### Task
The answer must reproduce exactly the lines from the one with "This screenshot has height=952, width=546." through the end of the material, and it must contain no pictures.

### Source material
******

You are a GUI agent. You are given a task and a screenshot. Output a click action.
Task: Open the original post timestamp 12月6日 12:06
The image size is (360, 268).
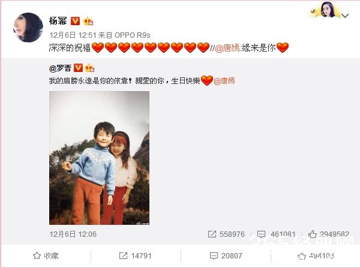[x=73, y=234]
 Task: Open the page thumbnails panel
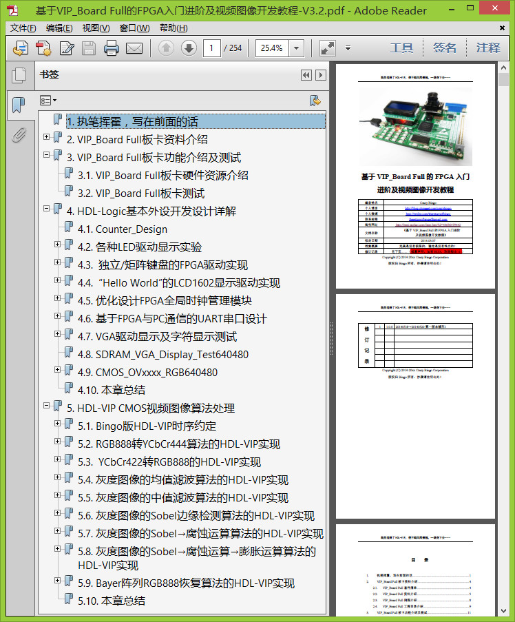click(19, 75)
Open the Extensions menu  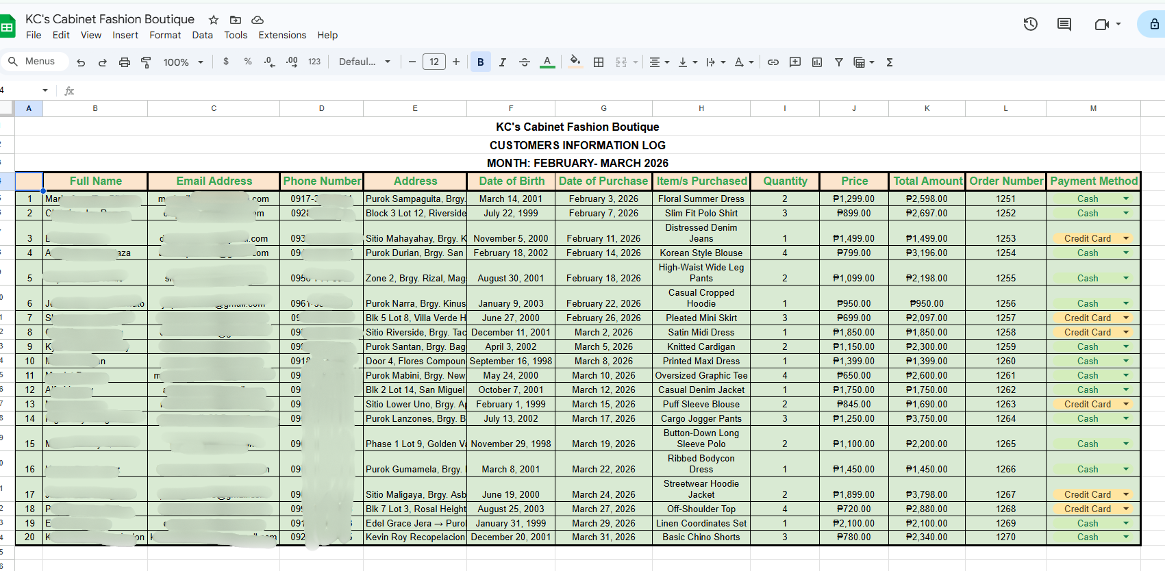[x=282, y=35]
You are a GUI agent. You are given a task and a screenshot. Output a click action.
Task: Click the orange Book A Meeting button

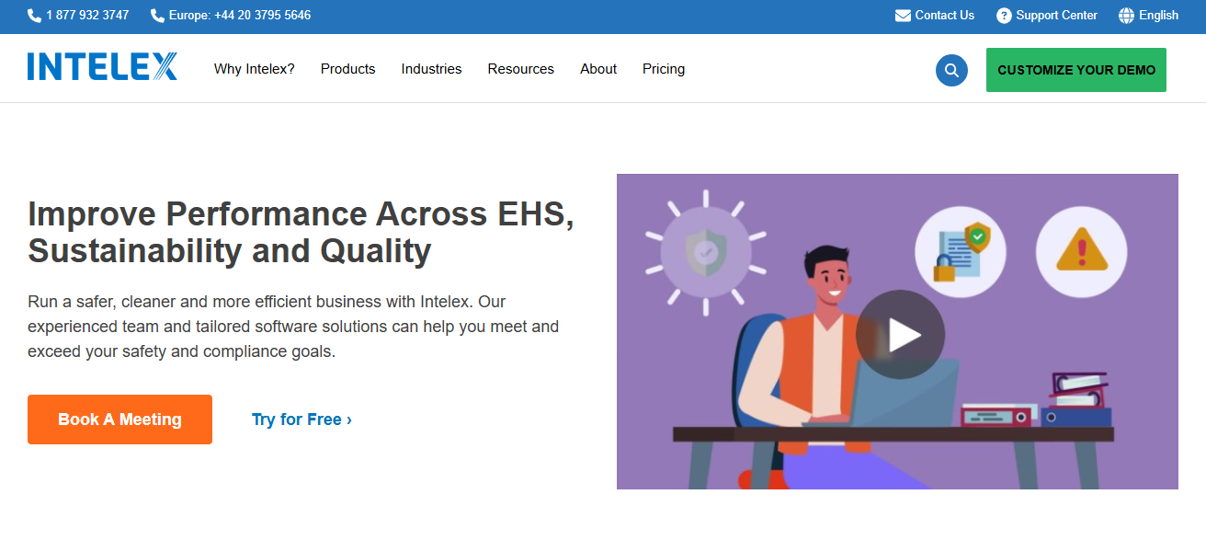coord(119,420)
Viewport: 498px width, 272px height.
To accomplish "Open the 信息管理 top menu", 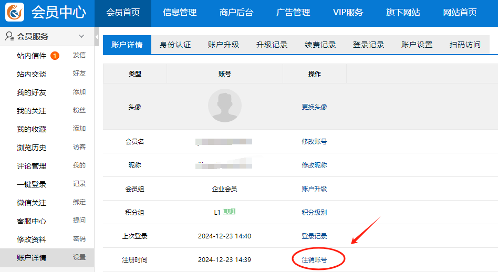I will point(180,13).
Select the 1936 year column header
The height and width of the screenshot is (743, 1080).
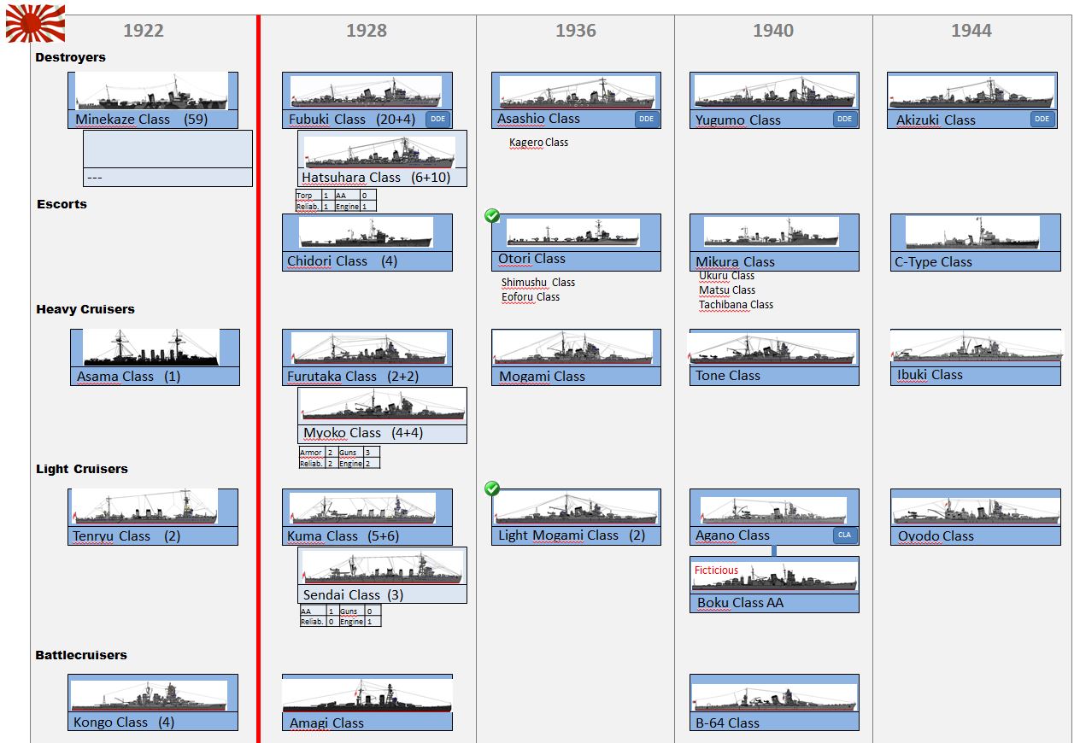pos(575,31)
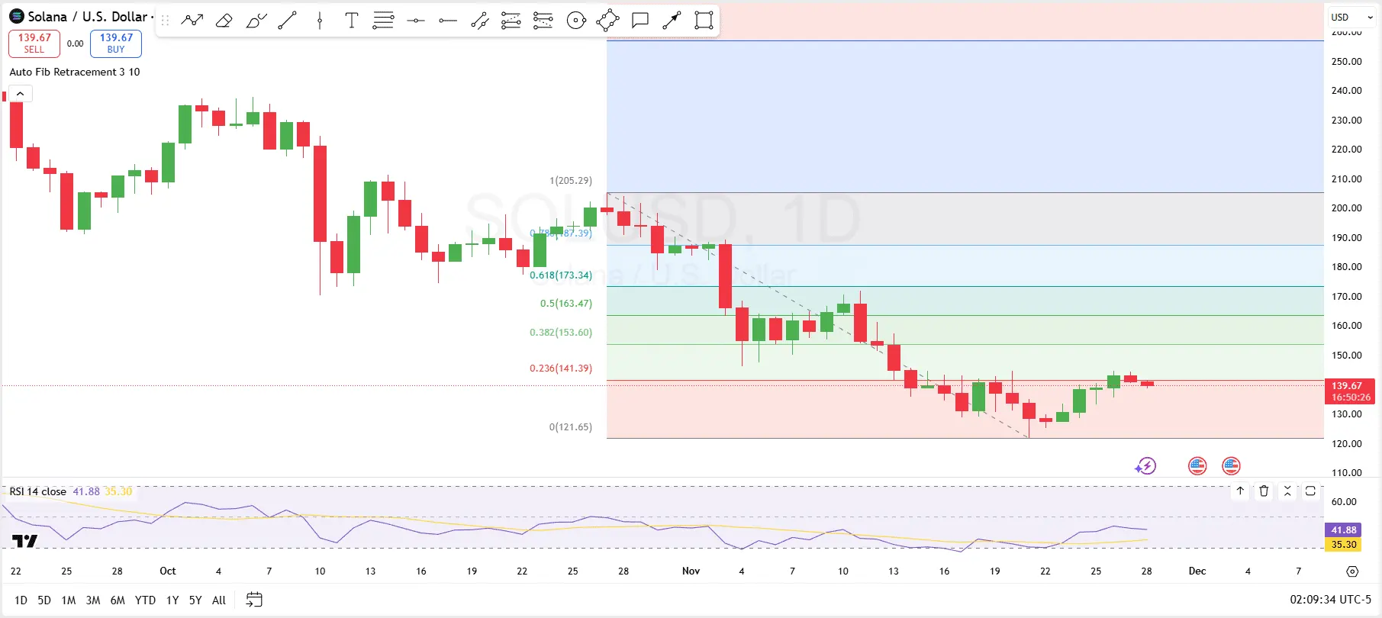Image resolution: width=1382 pixels, height=618 pixels.
Task: Select the eraser tool in drawing toolbar
Action: click(x=224, y=21)
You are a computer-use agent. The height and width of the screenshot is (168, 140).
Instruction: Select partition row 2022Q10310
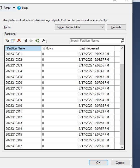[x=62, y=106]
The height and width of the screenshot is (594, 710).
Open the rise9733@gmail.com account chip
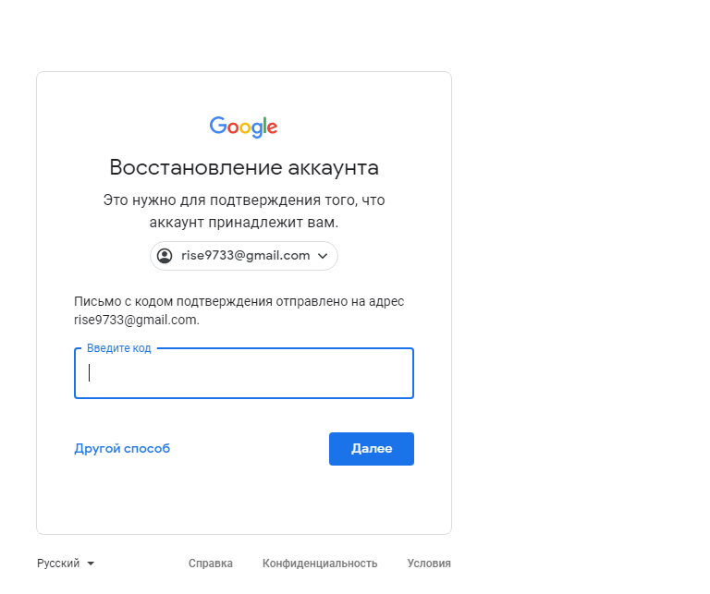click(x=244, y=256)
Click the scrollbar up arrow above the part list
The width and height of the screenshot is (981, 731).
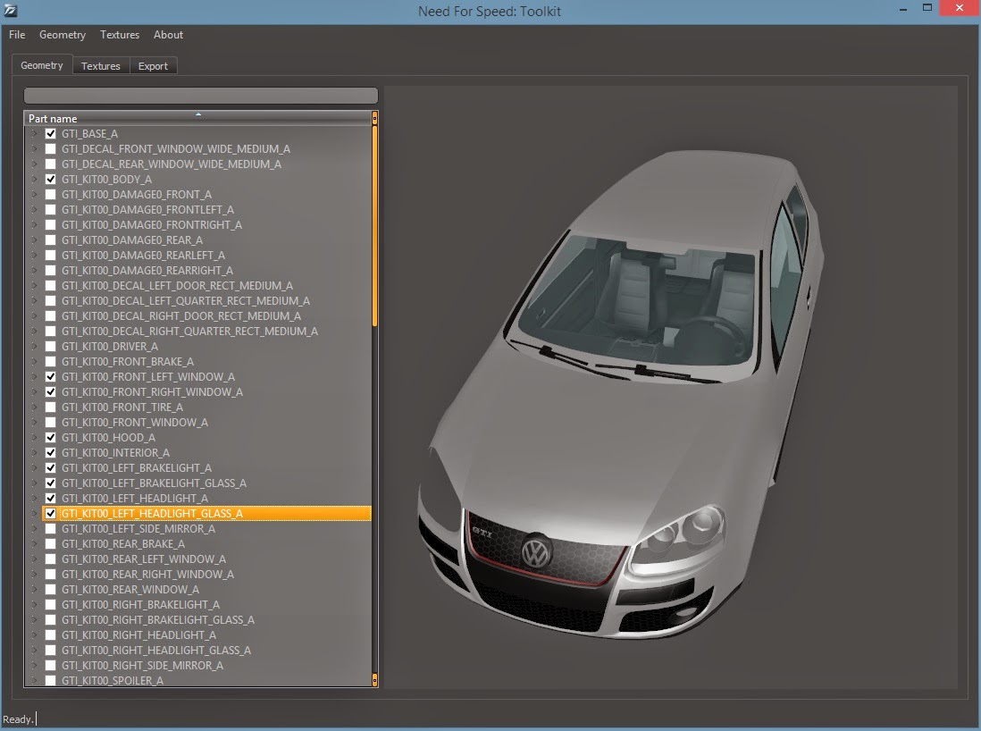(x=373, y=117)
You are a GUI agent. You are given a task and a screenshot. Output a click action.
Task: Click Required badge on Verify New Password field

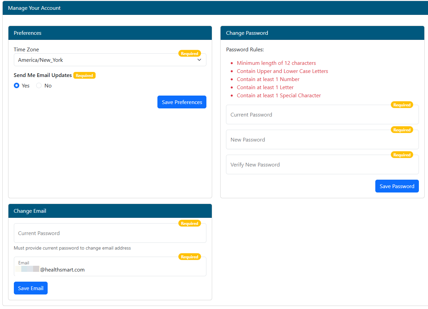[402, 155]
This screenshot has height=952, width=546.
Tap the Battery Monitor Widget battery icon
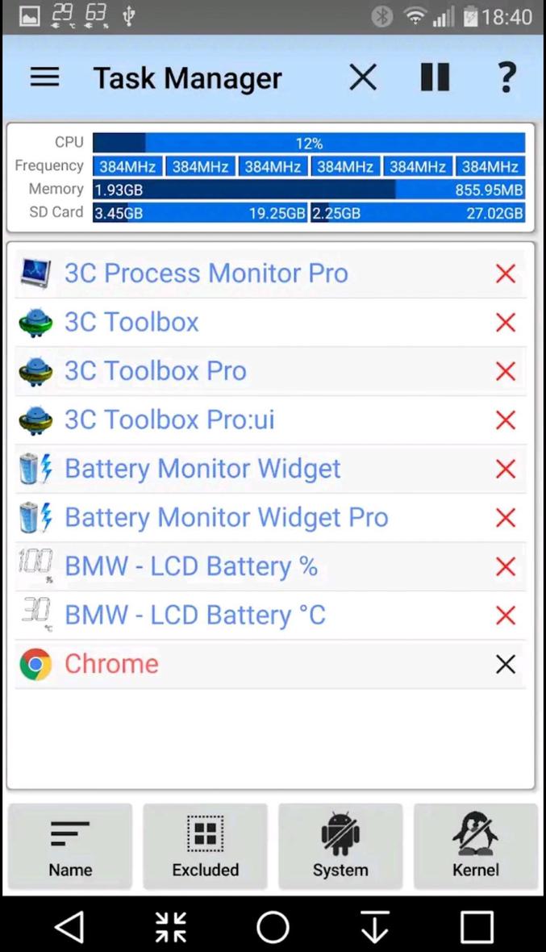tap(35, 468)
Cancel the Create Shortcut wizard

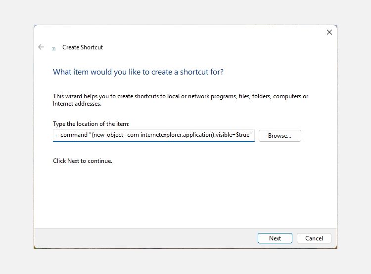[x=314, y=238]
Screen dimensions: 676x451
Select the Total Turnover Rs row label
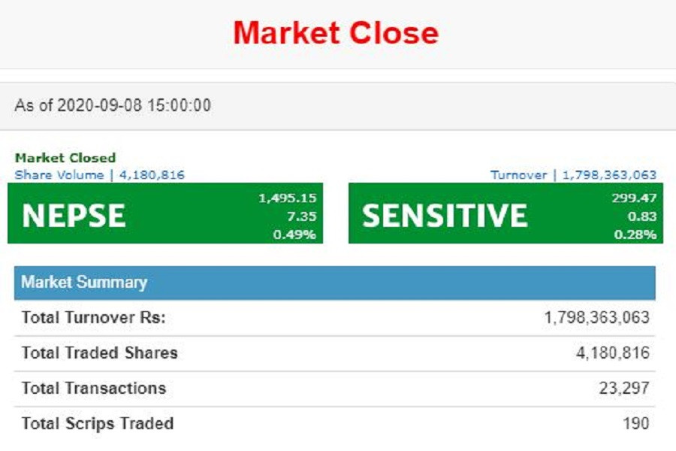[x=93, y=317]
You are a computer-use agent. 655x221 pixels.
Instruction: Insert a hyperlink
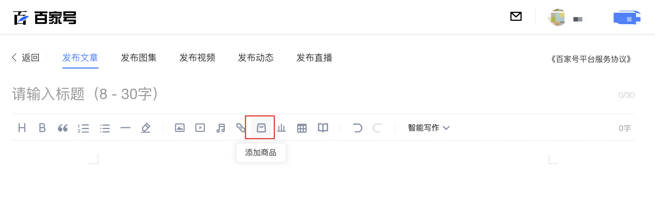click(x=241, y=128)
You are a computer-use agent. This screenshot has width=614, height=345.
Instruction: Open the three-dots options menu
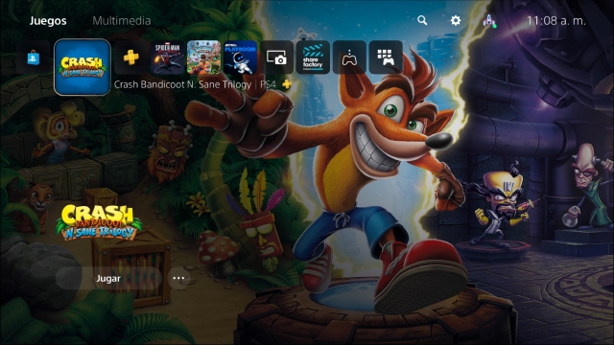(x=178, y=278)
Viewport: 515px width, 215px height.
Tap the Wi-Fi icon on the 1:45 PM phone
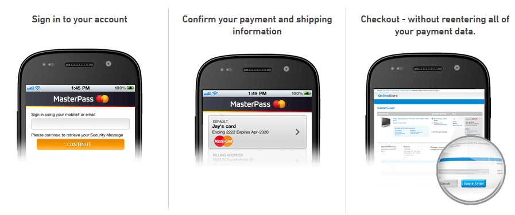pyautogui.click(x=38, y=88)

******

### Task result
This screenshot has height=952, width=546.
Tap the Battery Monitor Widget battery icon
tap(35, 468)
Cancel the Create Shortcut wizard

[x=314, y=238]
Screen dimensions: 676x451
Select the Total Turnover Rs row label
[x=93, y=317]
You are a computer-use agent. 655x221 pixels.
Instruction: Insert a hyperlink
click(x=241, y=128)
You are a computer-use agent. This screenshot has width=614, height=345.
Instruction: Open the three-dots options menu
(x=178, y=278)
Viewport: 515px width, 215px height.
Tap the Wi-Fi icon on the 1:45 PM phone
pyautogui.click(x=38, y=88)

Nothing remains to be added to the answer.